Once you are happy with your trained network you can use python pickle module to serialize the object in in a file using the method dump and for loading use the method load. python pickle : https://docs.python.org/2/library/pickle.html

hadyelsahar avatar Nov 10 '15 11:11 hadyelsahar

In this code, which object should I serialize? I've tried to use the method dump to serialize 'classifier',but it didn't work. PicklingError: Can't pickle <type 'instancemethod'>

chaseleecn avatar Nov 10 '15 13:11 chaseleecn

@guanxingke you should serialize the object named "params" which stored the parameter in the model. When you predict a new document classification, you should reconstruct the neutral network and set the parameter as what you have saved

MarkWuNLP avatar Nov 12 '15 07:11 MarkWuNLP

@guanxingke you can use what @MarkWuNLP has mentioned above. Instead I reconstructed the code to a class having two methods.

def save(self, path):
    with open(path, 'wb') as f:
        pickle.dump(self, f, -1)
    logger.info('save model to path %s' % path)
    return None

@classmethod
def load(self, path):
    with open(path, 'rb') as f:
        return pickle.load(f)

Huarong avatar Nov 13 '15 02:11 Huarong

@MarkWuNLP Thanks for your answer. I still have some questions. There are two params,①params in function train_conv_net,②classifier.params. I assume that you mean the first one.When should I serialize the params? And when should I load the params?

this is my code: params = classifier.params
for conv_layer in conv_layers: params += conv_layer.params if non_static: #if word vectors are allowed to change, add them as model parameters params += [Words]

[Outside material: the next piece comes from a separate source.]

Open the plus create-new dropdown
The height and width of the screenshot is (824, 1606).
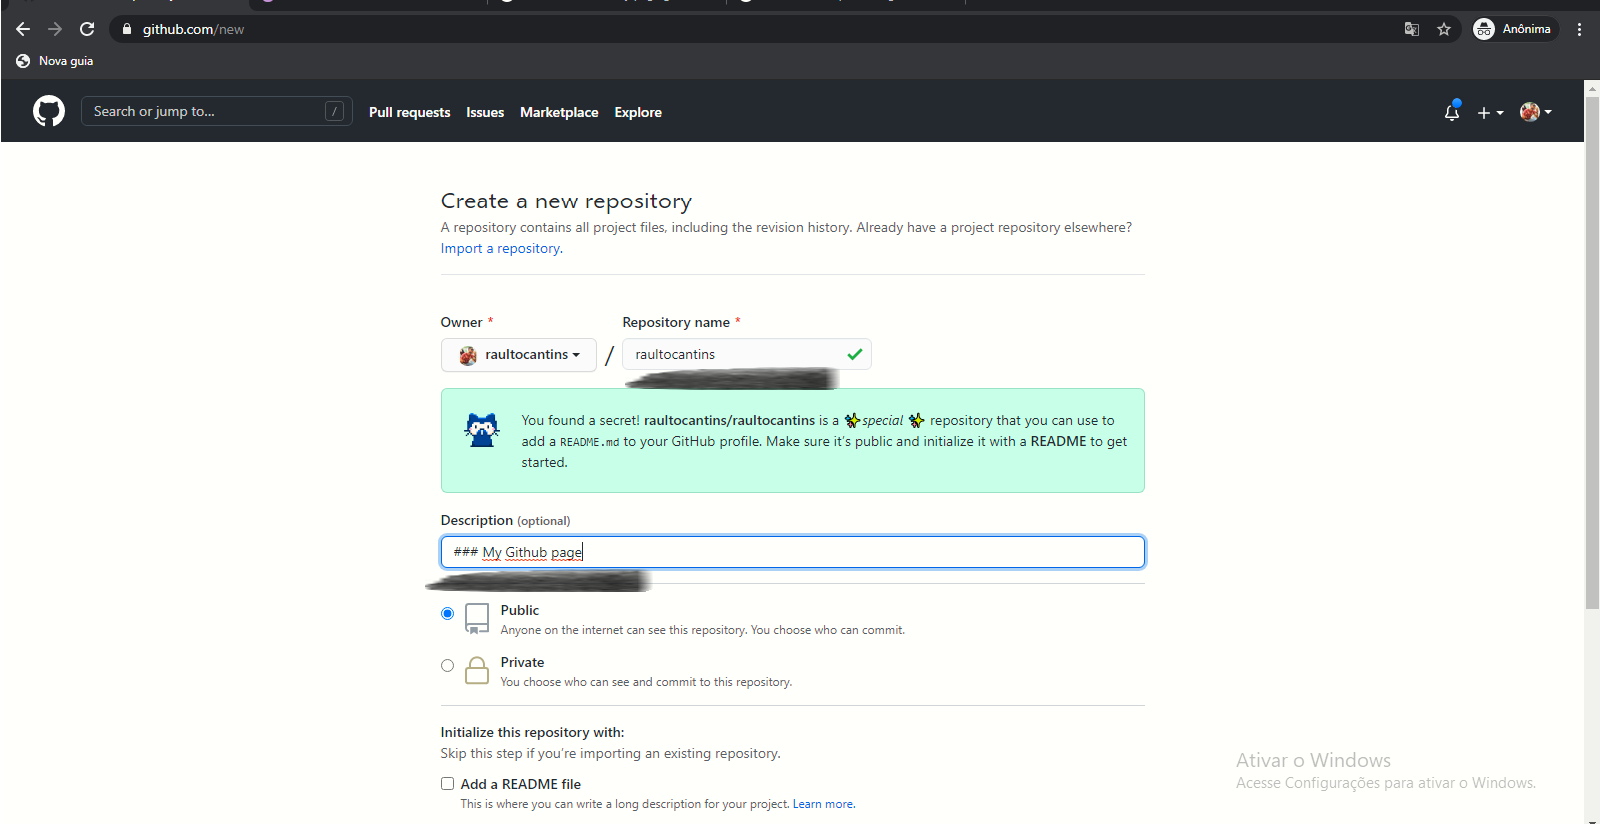[1490, 112]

# f = open("params.save", "wb")
# cPickle.dump(params, f)
# f.close()
# print 'Params saved.'

print "Loading params..."
fr = open("params.save","rb")
params = cPickle.load(fr)
fr.close()

I save the params first, and load it next time. It doesn't work:

Loading params... Traceback (most recent call last): File "D:\Program Files (x86)\JetBrains\PyCharm Community Edition 4.5.4\helpers\pydev\pydevd.py", line 2358, in globals = debugger.run(setup['file'], None, None, is_module) File "D:\Program Files (x86)\JetBrains\PyCharm Community Edition 4.5.4\helpers\pydev\pydevd.py", line 1778, in run pydev_imports.execfile(file, globals, locals) # execute the script File "F:/PythonWorkspace/CNN_sentence-master/conv_net_sentence.py", line 339, in dropout_rate=[0.5]) File "F:/PythonWorkspace/CNN_sentence-master/conv_net_sentence.py", line 115, in train_conv_net grad_updates = sgd_updates_adadelta(params, dropout_cost, lr_decay, 1e-6, sqr_norm_lim) File "F:/PythonWorkspace/CNN_sentence-master/conv_net_sentence.py", line 233, in sgd_updates_adadelta gp = T.grad(cost, param) File "C:\Python27\lib\site-packages\theano-0.7.0-py2.7.egg\theano\gradient.py", line 529, in grad handle_disconnected(elem) File "C:\Python27\lib\site-packages\theano-0.7.0-py2.7.egg\theano\gradient.py", line 516, in handle_disconnected raise DisconnectedInputError(message) theano.gradient.DisconnectedInputError: grad method was asked to compute the gradient with respect to a variable that is not part of the computational graph of the cost, or is used only by a non-differentiable operator: W

If I load the params before the "while (epoch < n_epochs):" loop, I don't see how the params could effect my result.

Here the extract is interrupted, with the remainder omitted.